[[ Given information, beginning ]]

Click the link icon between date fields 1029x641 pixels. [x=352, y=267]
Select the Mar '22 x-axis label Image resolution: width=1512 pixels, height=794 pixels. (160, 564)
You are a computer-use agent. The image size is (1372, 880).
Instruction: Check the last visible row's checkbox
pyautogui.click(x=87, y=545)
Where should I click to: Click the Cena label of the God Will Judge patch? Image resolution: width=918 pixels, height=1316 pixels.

[[ Given information, end ]]

> **Aim of the task**: Exactly as they appear, write out the lines from the one containing "You are a computer-use" through the final line of the entries above, both included.

> **Answer box**:
You are a computer-use agent. The image size is (1372, 880).
Instruction: Check the last visible row's checkbox
pyautogui.click(x=87, y=545)
Where should I click to: Click the Cena label of the God Will Judge patch? Image resolution: width=918 pixels, height=1316 pixels.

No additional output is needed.